→ What the task requires
Present the data once more in exactly its original form.

→ Source records

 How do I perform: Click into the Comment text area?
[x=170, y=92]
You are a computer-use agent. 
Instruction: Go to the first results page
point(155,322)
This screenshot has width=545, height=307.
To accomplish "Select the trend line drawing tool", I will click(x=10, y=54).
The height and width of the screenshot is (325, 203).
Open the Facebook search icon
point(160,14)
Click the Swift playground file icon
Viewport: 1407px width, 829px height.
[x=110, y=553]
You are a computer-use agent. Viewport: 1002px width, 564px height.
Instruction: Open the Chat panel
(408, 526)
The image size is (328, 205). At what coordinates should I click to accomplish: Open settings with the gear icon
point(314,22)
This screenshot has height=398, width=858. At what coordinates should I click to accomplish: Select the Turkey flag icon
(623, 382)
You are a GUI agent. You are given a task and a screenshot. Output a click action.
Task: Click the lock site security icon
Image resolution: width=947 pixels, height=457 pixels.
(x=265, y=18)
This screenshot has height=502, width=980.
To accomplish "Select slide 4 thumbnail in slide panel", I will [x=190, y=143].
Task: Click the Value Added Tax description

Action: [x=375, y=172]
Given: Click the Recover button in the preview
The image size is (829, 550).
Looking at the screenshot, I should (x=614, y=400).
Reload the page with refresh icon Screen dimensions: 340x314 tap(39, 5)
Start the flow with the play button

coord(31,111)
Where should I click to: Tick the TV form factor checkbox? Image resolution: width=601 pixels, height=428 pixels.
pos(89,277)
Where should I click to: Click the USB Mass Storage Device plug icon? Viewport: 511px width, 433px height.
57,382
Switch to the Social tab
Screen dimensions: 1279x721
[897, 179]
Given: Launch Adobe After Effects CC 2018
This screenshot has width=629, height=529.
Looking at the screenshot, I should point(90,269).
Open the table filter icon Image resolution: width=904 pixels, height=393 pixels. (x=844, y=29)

→ Answer below
 How do I perform: Click into the Comment text area?
[x=170, y=92]
You are a computer-use agent. 
Instruction: Go to the first results page
point(155,322)
This screenshot has width=545, height=307.
To accomplish "Select the trend line drawing tool", I will click(x=10, y=54).
The height and width of the screenshot is (325, 203).
Open the Facebook search icon
point(160,14)
Click the Swift playground file icon
Viewport: 1407px width, 829px height.
[x=110, y=553]
You are a computer-use agent. Viewport: 1002px width, 564px height.
Instruction: Open the Chat panel
(408, 526)
The image size is (328, 205). At what coordinates should I click to accomplish: Open settings with the gear icon
point(314,22)
This screenshot has height=398, width=858. At what coordinates should I click to accomplish: Select the Turkey flag icon
(623, 382)
You are a GUI agent. You are given a task and a screenshot. Output a click action.
Task: Click the lock site security icon
Image resolution: width=947 pixels, height=457 pixels.
(x=265, y=18)
This screenshot has height=502, width=980.
To accomplish "Select slide 4 thumbnail in slide panel", I will [x=190, y=143].
Task: Click the Value Added Tax description

Action: [x=375, y=172]
Given: Click the Recover button in the preview
The image size is (829, 550).
Looking at the screenshot, I should (x=614, y=400).
Reload the page with refresh icon Screen dimensions: 340x314 tap(39, 5)
Start the flow with the play button

coord(31,111)
Where should I click to: Tick the TV form factor checkbox? Image resolution: width=601 pixels, height=428 pixels.
pos(89,277)
Where should I click to: Click the USB Mass Storage Device plug icon? Viewport: 511px width, 433px height.
57,382
Switch to the Social tab
Screen dimensions: 1279x721
[897, 179]
Given: Launch Adobe After Effects CC 2018
This screenshot has width=629, height=529.
Looking at the screenshot, I should point(90,269).
Open the table filter icon Image resolution: width=904 pixels, height=393 pixels. (x=844, y=29)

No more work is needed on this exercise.